Wow!

21 01 2008

I have no particular political alignment. I have few political views I feel are unchangeable. I do not have a precipitous ideology. My approach to politics is more a matter of right and wrong than of right and left and center. I’m open to listening to different points of view, as I imagine are most people who recognize they aren’t omniscient. I spend time on each of the current crop of presidential candidates’ websites and blogs searching for entries regarding soldiers’ rights. I’ve been spending quite a lot of time recently on John Edwards’ site. To my complete surprise, it is his supporters who seem most sympathetic to the cause. And not in a patronizing, creating a new victim class, political football to throw at Republicans sort of way. They truly seem touched by my accounts, and have shared their own.

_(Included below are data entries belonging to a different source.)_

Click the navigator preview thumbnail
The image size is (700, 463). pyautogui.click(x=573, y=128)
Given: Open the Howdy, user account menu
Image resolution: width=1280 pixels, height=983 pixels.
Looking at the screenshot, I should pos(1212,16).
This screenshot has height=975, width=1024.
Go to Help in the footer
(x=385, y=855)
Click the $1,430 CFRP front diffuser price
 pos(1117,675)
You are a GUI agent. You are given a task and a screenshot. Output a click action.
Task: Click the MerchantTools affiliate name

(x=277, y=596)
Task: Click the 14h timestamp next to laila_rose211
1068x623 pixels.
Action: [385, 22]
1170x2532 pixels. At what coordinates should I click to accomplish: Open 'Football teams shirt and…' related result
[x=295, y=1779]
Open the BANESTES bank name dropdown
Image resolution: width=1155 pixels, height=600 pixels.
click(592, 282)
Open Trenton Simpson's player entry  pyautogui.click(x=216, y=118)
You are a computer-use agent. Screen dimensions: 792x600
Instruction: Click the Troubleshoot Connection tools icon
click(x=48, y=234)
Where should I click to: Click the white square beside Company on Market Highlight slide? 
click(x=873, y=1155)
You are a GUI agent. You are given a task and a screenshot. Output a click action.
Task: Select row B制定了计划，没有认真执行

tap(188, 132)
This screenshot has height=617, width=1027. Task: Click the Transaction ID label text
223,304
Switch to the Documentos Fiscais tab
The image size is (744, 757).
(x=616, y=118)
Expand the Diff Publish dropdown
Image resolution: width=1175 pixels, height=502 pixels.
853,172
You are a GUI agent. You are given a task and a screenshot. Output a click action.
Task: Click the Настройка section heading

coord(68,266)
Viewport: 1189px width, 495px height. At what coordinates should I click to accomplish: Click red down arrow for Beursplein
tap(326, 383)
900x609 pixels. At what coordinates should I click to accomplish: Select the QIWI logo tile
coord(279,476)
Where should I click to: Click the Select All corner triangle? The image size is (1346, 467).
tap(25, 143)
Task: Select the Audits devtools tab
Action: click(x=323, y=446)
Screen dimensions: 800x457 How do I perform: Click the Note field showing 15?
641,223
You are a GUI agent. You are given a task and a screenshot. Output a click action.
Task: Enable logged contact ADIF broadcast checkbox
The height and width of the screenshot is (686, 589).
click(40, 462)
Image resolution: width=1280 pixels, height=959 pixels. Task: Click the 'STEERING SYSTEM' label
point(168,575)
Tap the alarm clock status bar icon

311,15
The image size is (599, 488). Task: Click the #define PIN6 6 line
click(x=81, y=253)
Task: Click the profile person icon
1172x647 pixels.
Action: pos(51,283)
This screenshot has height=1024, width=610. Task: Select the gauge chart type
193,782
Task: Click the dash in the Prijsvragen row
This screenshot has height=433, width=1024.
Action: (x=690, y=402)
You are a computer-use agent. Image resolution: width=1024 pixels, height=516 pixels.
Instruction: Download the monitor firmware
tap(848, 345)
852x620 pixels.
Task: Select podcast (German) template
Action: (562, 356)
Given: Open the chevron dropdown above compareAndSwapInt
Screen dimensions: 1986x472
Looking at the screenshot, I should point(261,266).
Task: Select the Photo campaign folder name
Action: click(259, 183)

This post, to hurry up and get to it, is about one soldier, currently and for over a year residing at Walter Reed, and his experiences with Army medicine. He has had five surgeries in the past year, is pretty messed up, and nothing in the way of retribution is likely to happen to the doctor(s), Walter Reed, the Army, or the Federal Government in terms of equitable compensation or even punishment for their malpractice. The soldier in question had his colon attached backwards. Yep, you read that right. He is messed up because Army surgeons attached his colon backwards! Now I’m not a medical doctor, but I suspect if the Almighty had meant for the colon to be attached that way, He would have included that in His design.

It is high time to hold these people responsible for their actions. That will only happen after Feres is seriously revamped and soldiers and their families have the right to sue military doctors, military hospitals, branches of the military, and the Federal Government. To add to an idea broached in a previous post - doctors tend to try harder when there are consequences for carelessness and mistakes, but this isn’t about adding new ways to sue other people or other organizations. Though some will attempt to suggest otherwise, this a matter of justice. To ratchet up the rhetoric and drive the blatant injustice home, a convicted murderer and his/her family have more rights than soldiers and their families whose lives have been destroyed (or ended) by malpractice at the hands of military doctors.